I mentioned I feel a little compassion for the non vaxxers.  I felt nothing for the non-maskers and I feel even less for them.  A part of me wants to wish that they would got the virus and just vanish.  The anti-vaxxers at least have a  reason for their philosophy.  Well some of them.  I still don't take the "right to not vaccinate" seriously, but those who don't trust the government for past atrocities get my ear.  There is still no reason not to wear a mask in public

Monday, November 22, 2021

MY DATE WITH COVID

 So I ended up testing positive for Covid-19 this weekend.

Actually, I have a better one for you...I received my COVID BOOSTER Wednesday and tested positive Saturday.

And no, I have no idea when or where I picked up this infection.
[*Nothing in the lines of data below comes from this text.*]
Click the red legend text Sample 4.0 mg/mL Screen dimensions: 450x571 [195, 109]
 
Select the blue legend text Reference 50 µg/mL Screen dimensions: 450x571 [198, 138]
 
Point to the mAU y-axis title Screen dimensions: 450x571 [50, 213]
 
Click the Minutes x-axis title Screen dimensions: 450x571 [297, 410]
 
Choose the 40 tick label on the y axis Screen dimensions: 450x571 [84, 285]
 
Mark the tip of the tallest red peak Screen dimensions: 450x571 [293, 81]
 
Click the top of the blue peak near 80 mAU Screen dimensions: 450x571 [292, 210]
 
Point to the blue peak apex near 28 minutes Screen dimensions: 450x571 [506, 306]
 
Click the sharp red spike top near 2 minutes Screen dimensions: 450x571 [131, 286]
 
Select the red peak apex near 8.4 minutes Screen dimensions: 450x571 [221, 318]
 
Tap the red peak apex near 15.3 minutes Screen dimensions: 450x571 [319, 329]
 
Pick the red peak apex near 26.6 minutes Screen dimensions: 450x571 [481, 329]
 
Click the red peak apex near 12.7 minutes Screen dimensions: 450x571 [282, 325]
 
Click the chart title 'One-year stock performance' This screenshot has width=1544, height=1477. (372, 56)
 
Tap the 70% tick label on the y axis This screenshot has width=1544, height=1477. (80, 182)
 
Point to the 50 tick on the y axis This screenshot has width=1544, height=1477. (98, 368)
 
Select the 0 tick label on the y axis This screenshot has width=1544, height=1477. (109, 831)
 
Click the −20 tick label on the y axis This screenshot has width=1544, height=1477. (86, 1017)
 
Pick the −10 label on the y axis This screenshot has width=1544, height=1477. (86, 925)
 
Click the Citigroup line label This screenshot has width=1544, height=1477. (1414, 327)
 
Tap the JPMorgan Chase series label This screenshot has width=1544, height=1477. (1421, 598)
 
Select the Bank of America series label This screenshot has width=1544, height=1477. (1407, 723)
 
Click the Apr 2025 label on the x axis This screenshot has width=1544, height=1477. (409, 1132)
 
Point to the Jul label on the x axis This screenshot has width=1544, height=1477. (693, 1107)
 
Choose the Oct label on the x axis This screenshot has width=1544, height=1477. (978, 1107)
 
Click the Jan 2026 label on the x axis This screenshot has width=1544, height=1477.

I was in Buffalo Veterans Day weekend, but I was by myself and not only did I wear a mask while I was in Buffalo AND Niagara Falls, I wore one the entire commute to and from western New York.  Granted, upstate NY is just like anywhere else in the country in that a lot of people don't want the vaccine and even more are tired of masks.

Back in New York City I was wearing my mask in public like I usually do.

As I mentioned, I got my booster shot on Wednesday and I felt no different than usual.  I met with my godson, his dad, and his brother that night at my diner.  My friend's brother and sister-in-law ate in a neighboring booth.  I did take my mask off there, but everyone at my table had the vaccine and I never left the table.  The next day I had sinus issues, but that is normal for me.  I have bad sinuses.  In fact, I thought my symptoms were because of dust.  On Friday, I didn't feel any better but I didn't feel bad.  When things didn't improve Saturday, I decided to get the antibody test across the street from my apartment.  Unfortunately, they weren't doing those anymore for the night so I had to do the nasal swab .  I got the results on Sunday, but I misread them.  I looked at them today and I realized I was positive for Covid.

The first thing I felt when I go the results was fear..  Almost as much fear as I felt wondering if I had the disease. I don't want to die on a respirator.  Well, that's obvious or I wouldn't have had all three shots of the Moderna.   So far though I am fortunate.  The saline solution most people ignore me about, has been a great tool.  It washed out a lot of the mucus and post nasal drip so most of that mess didn't get into my throat, which would have made its way to my lungs, adding to the pneumonia risk.  I had to do a little better with the vitamin D, but I have been keeping up with the vitamin C so that may have kept me not experience the brutal symptoms.  I coughed a little but not much.  I had a slight temperature earlier but no fever.

I will be spending Thanksgiving alone though.  My cousin and I were supposed to spend that day together but that was before I had to quarantine until December 1st.

This will be a bad ride.



Saturday, November 13, 2021

BUFFALO

 I am on a mini-vacation in Buffalo.  I was here in July and I had to experience the area during the colder months.  I don't think I want to experience snow here.

The highlight of this trip was visiting Niagara Falls.  I was here about 30 years ago and went over the Falls by helicopter.  That was fascinating.  This time I kept in mind the memory of my late parents since they spent their honeymoon here back in 1959. I will post the pictures in my other blog.